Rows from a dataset
########

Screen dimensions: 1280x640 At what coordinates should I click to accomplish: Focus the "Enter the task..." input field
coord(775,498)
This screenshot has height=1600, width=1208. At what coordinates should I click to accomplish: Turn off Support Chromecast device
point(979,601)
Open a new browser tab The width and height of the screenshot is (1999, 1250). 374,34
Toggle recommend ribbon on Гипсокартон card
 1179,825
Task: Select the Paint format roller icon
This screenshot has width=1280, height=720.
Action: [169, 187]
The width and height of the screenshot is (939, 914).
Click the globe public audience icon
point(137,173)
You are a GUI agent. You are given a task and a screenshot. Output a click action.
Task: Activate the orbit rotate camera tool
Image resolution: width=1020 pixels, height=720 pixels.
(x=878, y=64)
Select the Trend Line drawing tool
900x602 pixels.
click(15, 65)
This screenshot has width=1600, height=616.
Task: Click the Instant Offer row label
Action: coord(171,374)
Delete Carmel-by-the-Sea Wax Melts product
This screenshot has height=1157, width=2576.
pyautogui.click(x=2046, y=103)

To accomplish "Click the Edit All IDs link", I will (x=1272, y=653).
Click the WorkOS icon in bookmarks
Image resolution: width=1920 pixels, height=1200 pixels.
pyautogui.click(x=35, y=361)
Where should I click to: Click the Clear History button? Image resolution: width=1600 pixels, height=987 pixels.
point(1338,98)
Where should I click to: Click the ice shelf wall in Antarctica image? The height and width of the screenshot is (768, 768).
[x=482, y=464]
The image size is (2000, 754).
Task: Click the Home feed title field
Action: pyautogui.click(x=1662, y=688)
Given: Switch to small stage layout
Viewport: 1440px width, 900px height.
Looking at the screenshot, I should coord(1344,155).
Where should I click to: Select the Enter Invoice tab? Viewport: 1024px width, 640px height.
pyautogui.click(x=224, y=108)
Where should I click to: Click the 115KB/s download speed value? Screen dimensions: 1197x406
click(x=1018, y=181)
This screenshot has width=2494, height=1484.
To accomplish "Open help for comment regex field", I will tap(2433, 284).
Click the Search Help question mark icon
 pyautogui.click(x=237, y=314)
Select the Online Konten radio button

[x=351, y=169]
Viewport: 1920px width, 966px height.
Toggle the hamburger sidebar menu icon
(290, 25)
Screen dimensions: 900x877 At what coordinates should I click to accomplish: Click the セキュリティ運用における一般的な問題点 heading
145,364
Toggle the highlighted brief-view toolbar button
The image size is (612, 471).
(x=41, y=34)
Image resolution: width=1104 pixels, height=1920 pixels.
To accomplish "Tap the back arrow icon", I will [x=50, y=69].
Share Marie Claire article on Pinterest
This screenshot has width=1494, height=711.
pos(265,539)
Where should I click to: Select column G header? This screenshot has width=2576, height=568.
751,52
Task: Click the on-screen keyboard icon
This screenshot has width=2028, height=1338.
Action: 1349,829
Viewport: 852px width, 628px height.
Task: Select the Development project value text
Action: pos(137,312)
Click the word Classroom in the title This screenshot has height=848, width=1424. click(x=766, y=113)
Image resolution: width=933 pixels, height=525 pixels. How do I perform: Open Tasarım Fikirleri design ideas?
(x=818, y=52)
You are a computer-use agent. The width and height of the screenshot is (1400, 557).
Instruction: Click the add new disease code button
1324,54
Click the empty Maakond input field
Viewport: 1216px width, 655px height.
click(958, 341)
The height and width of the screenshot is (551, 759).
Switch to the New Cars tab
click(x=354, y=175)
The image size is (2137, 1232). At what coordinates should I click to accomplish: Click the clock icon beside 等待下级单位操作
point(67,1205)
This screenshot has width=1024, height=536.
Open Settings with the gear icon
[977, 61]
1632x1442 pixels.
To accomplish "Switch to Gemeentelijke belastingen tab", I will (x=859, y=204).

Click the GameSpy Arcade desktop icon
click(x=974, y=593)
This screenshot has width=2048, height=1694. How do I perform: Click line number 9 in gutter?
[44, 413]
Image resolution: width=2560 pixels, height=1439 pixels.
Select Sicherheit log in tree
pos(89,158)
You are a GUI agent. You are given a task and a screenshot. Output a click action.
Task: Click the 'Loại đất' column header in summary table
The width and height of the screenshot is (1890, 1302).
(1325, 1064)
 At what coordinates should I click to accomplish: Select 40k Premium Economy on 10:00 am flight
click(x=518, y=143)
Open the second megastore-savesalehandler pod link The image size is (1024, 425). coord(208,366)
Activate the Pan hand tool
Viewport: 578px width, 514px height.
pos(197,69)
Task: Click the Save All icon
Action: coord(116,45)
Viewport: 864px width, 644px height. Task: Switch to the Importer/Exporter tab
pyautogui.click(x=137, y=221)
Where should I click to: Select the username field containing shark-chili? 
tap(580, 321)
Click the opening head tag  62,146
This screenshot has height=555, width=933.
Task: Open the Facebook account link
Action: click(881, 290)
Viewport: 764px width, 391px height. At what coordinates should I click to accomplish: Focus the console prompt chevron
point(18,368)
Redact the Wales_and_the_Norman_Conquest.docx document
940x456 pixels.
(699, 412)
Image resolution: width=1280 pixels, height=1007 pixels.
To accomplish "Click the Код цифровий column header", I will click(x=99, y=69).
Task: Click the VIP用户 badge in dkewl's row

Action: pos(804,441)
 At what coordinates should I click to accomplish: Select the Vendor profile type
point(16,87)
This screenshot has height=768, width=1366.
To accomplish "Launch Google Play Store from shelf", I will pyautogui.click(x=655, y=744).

########

### Directive
Reproduce the lines from the first one through the line containing "point(979,601)", replacing "input field" with "text box" and leaving everything else unchanged.

### Solution to this problem
Screen dimensions: 1280x640 At what coordinates should I click to accomplish: Focus the "Enter the task..." text box
coord(775,498)
This screenshot has height=1600, width=1208. At what coordinates should I click to accomplish: Turn off Support Chromecast device
point(979,601)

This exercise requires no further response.